Petunjuk Latihan ▸ Tampilkan kembali tanpa perubahan apa pun semua baris item di bawah, mulai dari baris yang memuat "2576x1387 pixels." sampai baris yang memuat "pyautogui.click(x=16, y=338)", termasuk kedua baris tersebut.

Data pencarian letak kata dan elemen:
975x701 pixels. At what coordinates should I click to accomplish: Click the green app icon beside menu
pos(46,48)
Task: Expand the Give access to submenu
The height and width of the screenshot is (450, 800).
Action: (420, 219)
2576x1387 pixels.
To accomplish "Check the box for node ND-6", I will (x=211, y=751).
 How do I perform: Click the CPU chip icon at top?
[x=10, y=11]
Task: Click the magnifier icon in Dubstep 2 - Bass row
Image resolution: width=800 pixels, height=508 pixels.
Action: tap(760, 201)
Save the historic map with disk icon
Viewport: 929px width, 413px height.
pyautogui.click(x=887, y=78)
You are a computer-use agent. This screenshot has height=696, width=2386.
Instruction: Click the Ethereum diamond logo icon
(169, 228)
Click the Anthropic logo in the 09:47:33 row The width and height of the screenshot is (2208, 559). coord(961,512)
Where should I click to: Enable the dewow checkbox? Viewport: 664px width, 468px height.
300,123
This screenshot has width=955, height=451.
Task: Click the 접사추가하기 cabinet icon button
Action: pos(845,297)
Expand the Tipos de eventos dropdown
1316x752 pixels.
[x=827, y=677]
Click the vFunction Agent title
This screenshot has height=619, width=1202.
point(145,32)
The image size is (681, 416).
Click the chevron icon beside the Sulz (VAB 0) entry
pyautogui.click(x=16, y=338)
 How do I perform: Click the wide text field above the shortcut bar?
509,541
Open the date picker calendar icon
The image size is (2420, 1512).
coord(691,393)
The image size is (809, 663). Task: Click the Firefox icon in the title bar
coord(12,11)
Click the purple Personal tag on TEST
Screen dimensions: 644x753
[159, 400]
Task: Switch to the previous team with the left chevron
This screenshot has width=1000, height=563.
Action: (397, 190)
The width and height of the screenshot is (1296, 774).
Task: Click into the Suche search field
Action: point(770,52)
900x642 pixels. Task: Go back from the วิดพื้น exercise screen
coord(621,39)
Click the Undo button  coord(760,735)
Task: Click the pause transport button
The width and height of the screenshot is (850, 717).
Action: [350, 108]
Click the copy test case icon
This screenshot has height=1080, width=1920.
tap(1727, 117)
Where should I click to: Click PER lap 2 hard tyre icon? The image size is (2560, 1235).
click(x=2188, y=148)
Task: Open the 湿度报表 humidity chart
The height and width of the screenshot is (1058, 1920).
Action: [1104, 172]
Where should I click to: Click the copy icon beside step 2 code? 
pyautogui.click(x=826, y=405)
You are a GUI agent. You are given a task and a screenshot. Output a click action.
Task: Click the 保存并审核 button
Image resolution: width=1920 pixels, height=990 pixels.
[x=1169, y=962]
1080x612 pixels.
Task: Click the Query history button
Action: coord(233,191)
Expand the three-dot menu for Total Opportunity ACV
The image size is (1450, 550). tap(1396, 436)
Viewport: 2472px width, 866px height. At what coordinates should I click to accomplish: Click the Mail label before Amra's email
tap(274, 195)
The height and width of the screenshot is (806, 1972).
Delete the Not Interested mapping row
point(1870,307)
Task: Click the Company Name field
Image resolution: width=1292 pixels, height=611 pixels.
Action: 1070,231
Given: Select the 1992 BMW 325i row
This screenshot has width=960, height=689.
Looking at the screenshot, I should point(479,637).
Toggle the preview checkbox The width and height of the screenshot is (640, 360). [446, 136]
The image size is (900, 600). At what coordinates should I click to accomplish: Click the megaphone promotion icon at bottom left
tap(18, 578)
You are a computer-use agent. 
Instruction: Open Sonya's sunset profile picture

Hasil ▸
2576x1387 pixels.
To accomplish "Check the box for node ND-6", I will (x=211, y=751).
 How do I perform: Click the CPU chip icon at top?
[x=10, y=11]
Task: Click the magnifier icon in Dubstep 2 - Bass row
Image resolution: width=800 pixels, height=508 pixels.
Action: tap(760, 201)
Save the historic map with disk icon
Viewport: 929px width, 413px height.
pyautogui.click(x=887, y=78)
You are a computer-use agent. This screenshot has height=696, width=2386.
Instruction: Click the Ethereum diamond logo icon
(169, 228)
Click the Anthropic logo in the 09:47:33 row The width and height of the screenshot is (2208, 559). coord(961,512)
Where should I click to: Enable the dewow checkbox? Viewport: 664px width, 468px height.
300,123
This screenshot has width=955, height=451.
Task: Click the 접사추가하기 cabinet icon button
Action: pos(845,297)
Expand the Tipos de eventos dropdown
1316x752 pixels.
[x=827, y=677]
Click the vFunction Agent title
This screenshot has height=619, width=1202.
point(145,32)
The image size is (681, 416).
Click the chevron icon beside the Sulz (VAB 0) entry
pyautogui.click(x=16, y=338)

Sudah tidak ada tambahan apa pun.